19. Juli 2012
Wirtschaftsrat besucht Deutsche Windtechnik AG
Netzausbau und Fremdkapitalbeschaffung hemmen den Ausbau von Offshore-Windparks
Im Rahmen des Themenschwerpunktes „Erneuerbare Energien“ des Wirtschaftsrates in Bremen besuchten Unternehmer und Führungskräfte der Region die Deutsche Windtechnik AG mit Sitz in der Hansestadt. Im Fokus der Veranstaltung standen die gesamtwirtschaftlichen und industriepolitischen Aspekte im Fokus der Veranstaltung.
v.l.n.r. Matthias Brandt, GF Deutsche Windtechnik; Klaus Meyer, wpd Aufsichtsratsmitglied; Dirk Briese, Leiter Landesfachkommission Energie des Wirtschaftsrates Bremen; Imke Goller-Wilberg, Landesvorsitzende des Wirtschaftsrates in Bremen (Foto: Wirtschaftsrat)

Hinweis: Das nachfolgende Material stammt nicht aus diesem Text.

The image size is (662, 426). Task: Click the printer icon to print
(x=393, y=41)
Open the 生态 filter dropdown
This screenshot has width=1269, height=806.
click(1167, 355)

Einen großen Anteil an der Energiewende hat die Offshore-Windenergie – sie steht derzeit aber auch immer wieder in der Kritik, eine „teurere“ Energieform zu sein. Doch die ersten Erfahrungen mit den Parks „alpha ventus“ und „Baltic 1“ zeigen positive Ergebnisse: Der Stromertrag ist höher, als man angenommen hatte.

 

Der weitere Ausbau der Offshore-Windenergie in Deutschland wird momentan jedoch unter anderem aufgrund der hohen Investitionsvolumina, insbesondere beim Netzausbau, gehemmt, die Fremdkapitalbeschaffung etwa durch Verzögerungen bei der Netzanbindung erschwert.

 

„Kurzfristige Lösungen sind notwendig, insbesondere beim Netzausbau und auch in der Logistik, damit die hohen Potenziale gehoben werden können“, sagte Dirk Briese, Leiter der Landesfachkommission Energie des Wirtschaftsrates Bremen.